"Points of Authority" is a song by American rock band Linkin Park. It is the fourth track on their first studio album, Hybrid Theory. Mike Shinoda's verses originally had different lyrics, and Chester Bennington's parts became no different from the Hybrid Theory version. The song was released in 2001 as a promo release. A CD single for the song was set to be released in the UK in September 2001, but instead, "Papercut" was released as the third single from the album. It was later planned as the fifth official single from the album, planned for a January 2002 release but was cancelled for unknown reasons. In its place, the song's remix version was released.

The song's remix "Pts.OF.Athrty" was released as the only single taken from remix album Reanimation (2002) while another remix, by The Crystal Method, was released on LP Underground 2.0. The song is one from the seven Linkin Park's songs that appeared in the mash-up EP Collision Course with American rapper Jay-Z. If the Linkin Park package is downloaded on DJ Hero 2, then players (as DJs) can play with a scratched version of "Pts.OF.Athrty". The song was used in the 2000 Adam Sandler film Little Nicky.

Live info 
Between 2007 and 2009, it was performed at the beginning and the end with an intro/outro rap from another song; for example, "Petrified" and "Dolla" by Fort Minor; "It's Goin' Down" by The X-Ecutioners; and "Reading My Eyes", "High Voltage" and "Dedicated" by Linkin Park.

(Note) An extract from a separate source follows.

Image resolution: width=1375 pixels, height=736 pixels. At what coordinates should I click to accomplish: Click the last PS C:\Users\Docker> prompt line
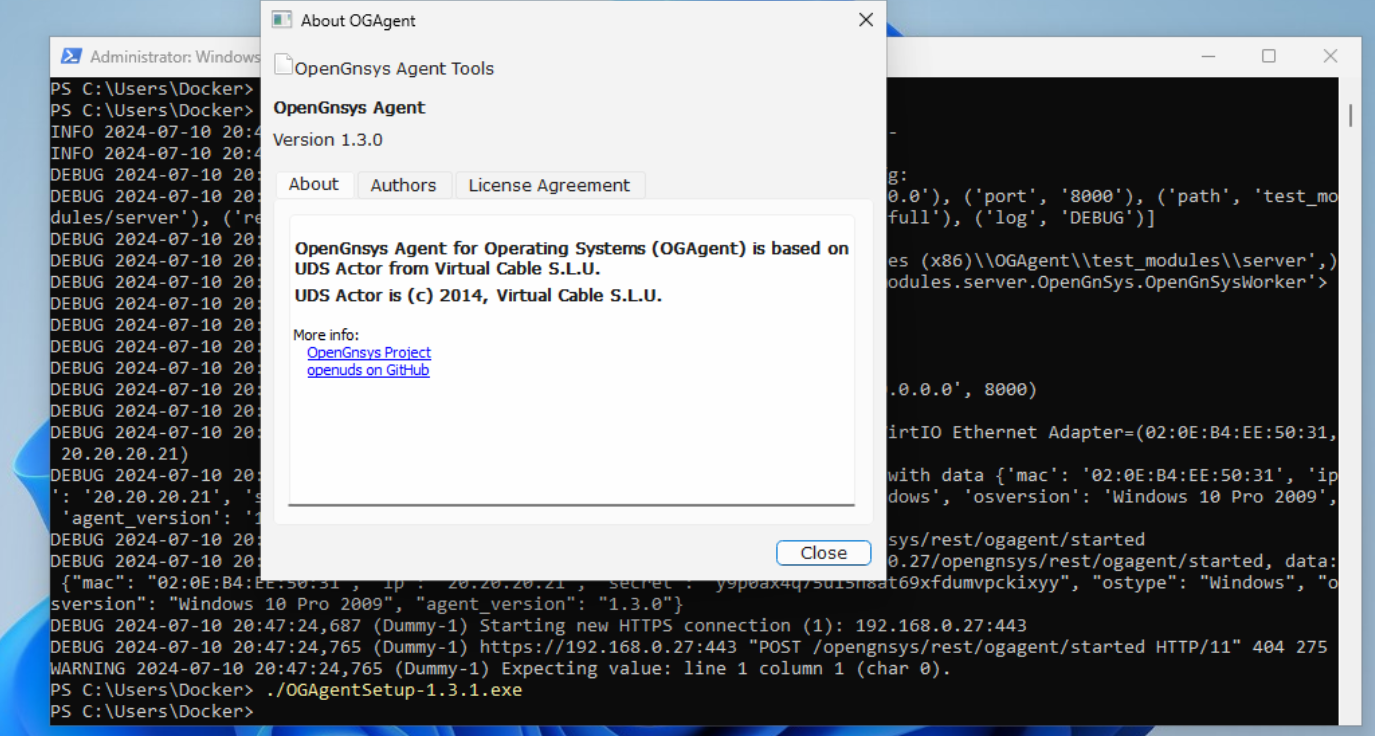[152, 711]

One example appears on the band's DVD Road to Revolution: Live at Milton Keynes, as Shinoda performs "Petrified" in the beginning, and "There They Go" at the end.

Music video 
The music video was directed by Nathan "Karma" Cox, and it was released in promoting the DVD Frat Party at the Pankake Festival. It shows live presentations by Linkin Park during their tour in 2001.

An alternative video was also released as hidden content in the DVD Frat Party at the Pankake Festival. It was similar to the live version release of "Crawling," recorded at the Dragon Festival in San Bernardino, California on February 3, 2001.

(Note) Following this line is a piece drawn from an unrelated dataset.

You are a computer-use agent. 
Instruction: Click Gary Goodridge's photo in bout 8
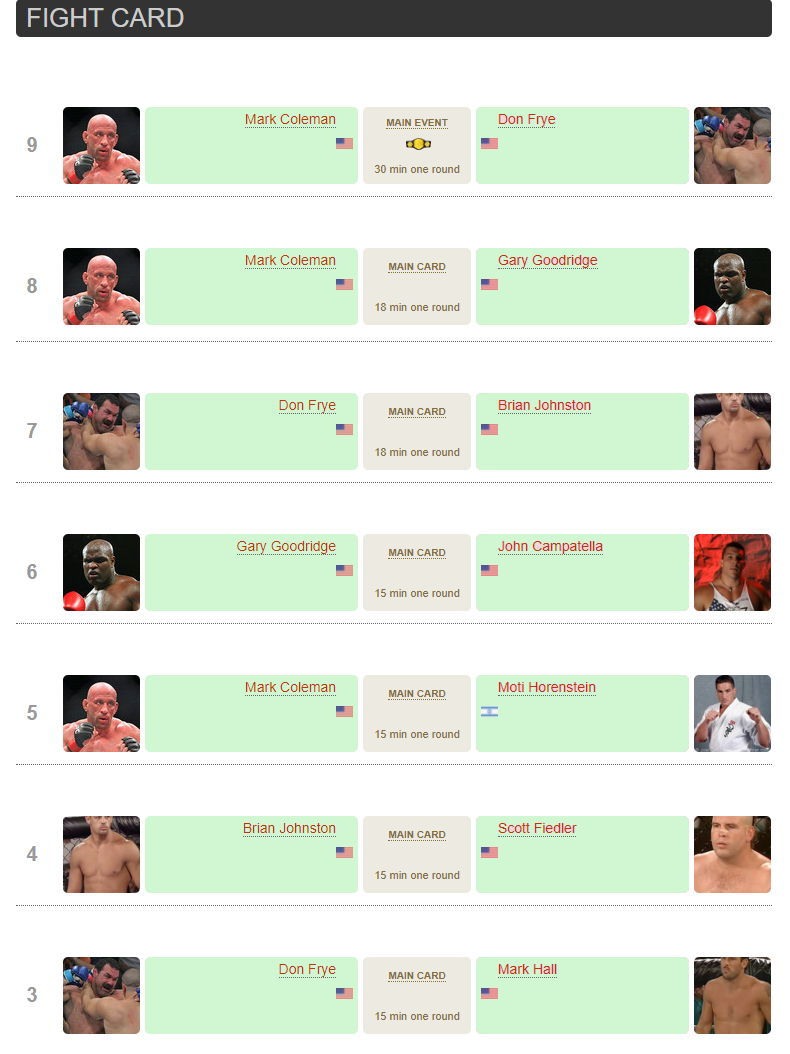732,286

As of December 2022, the music video for "Points of Authority" has over 36 million views on YouTube.

Track listing

In other media 
 A demo of the song, entitled "Oh No", appears on LP Underground X: Demos.
 A demo of the song with slightly altered lyrics appears on LP Underground 12.0.

Pts.OF.Athrty

A remix of "Points of Authority", titled "Pts.OF.Athrty", was released as a single from their remix album, Reanimation. The single features remixes of the Hybrid Theory tracks "Points of Authority", "High Voltage" and "By Myself".

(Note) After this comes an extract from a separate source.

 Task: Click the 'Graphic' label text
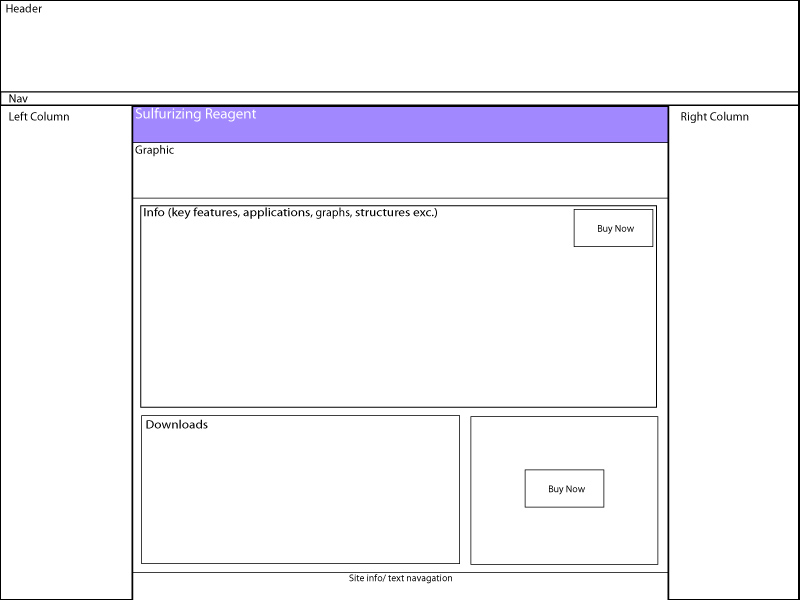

"Points of Authority" was remixed by Jay Gordon from Orgy, "High Voltage" was remixed by Evidence featuring Pharoahe Monch, and "By Myself" was remixed by Marilyn Manson. The remixes of "Points of Authority" and "High Voltage" are the same as those found on the standard release of Reanimation, while the remix of "By Myself" is a different version found only on the physical single, the Japanese version and on iTunes as a bonus track.

There is also an alternate version of Jay Gordon's remix, which surfaced on a Jay Gordon remix page in 2008. It is now known that this version is a demo of the song.

There are two different endings to the song: on the album, the song holds out the long note and plays a reversed sample of "In the End", which leads up to "Enth E Nd". On the music video, the long note cuts off.

Track listing

Music video
This remix of "Points of Authority" is renowned for its video, a completely CGI battle between robots, ruled by the heads of Linkin Park members, and an alien race. The heads of all six Linkin Park members are kept in a digital lab equipped with computers and advanced equipment which can be seen extracting something from the heads as Chester Bennington and Mike Shinoda sing. According to Mr. Hahn, the band members' heads are powering the world. At the very end of the video, the commander of the alien race tries to battle the blue tentacles that were released by the members' heads, but gets his gun ripped out of his hand, and is enveloped by them.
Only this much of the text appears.